Small molecules exert anti-apoptotic effect and reduce oxidative stress augmenting insulin secretion in stem cells engineered islets against hypoxia.

Transplantation of pancreatic islets is the most reliable treatment for Type 1 diabetes. However cell death mediated by hypoxia is considered as one of the main difficulties hindering success in islet transplantation. The aim of our experiment was to investigate the role of small molecules in survival of Islet like cell aggregates (ICAs) engineered from umbilical cord matrix under oxygen deprived condition (<5% O). ICAs were analyzed for cell death via fluoroscein diacetate/propidium iodide (FDA/PI) staining, estimation of Caspase 3 and free radical release in presence and absence of small molecules. The samples were also analyzed for the presence of hypoxia inducible factor 1α (HIF1α) at both transcriptional and translational level.

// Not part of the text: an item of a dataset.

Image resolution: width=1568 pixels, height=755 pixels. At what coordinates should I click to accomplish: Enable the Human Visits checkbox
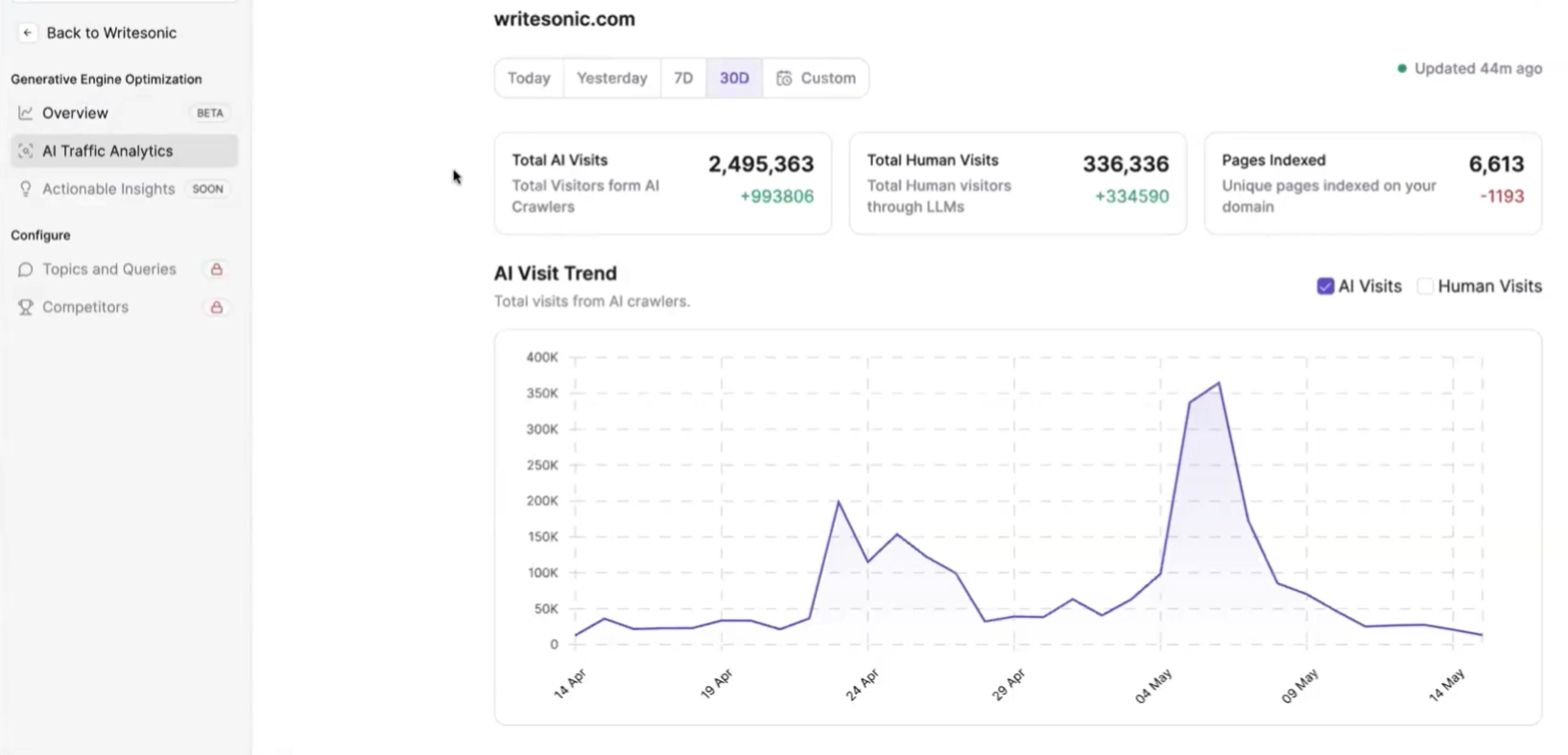(x=1425, y=286)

The addition of small molecules showed profound defensive effect on ICAs under hypoxic environment as evidenced by their viability and insulin secretion compared to untreated ICAs. The combinations of Eicosapentaenoic acid (EPA), Docosahexaenoic acid(DHA) and metformin and EPA, DHAandγ amino butyric acid (GABA) acted as anti-apoptotic agents for human ICAs when exposed to 1% O for 48h. The combinations of the small molecules reduced the total reactive oxygen species and malonaldehyde (MDA) levels and enhanced the production of glutathione peroxidise (GPx) enzyme under hypoxic conditions. Finally the increase in HIF1α at both protein and gene level confirmed the defensive effect of the additives in hypoxia. These results suggest that the combination of small molecules maintained the viability and functionality of the ICAs in hypoxia by up-regulating HIF1α expression and down regulating the Caspase 3 activity.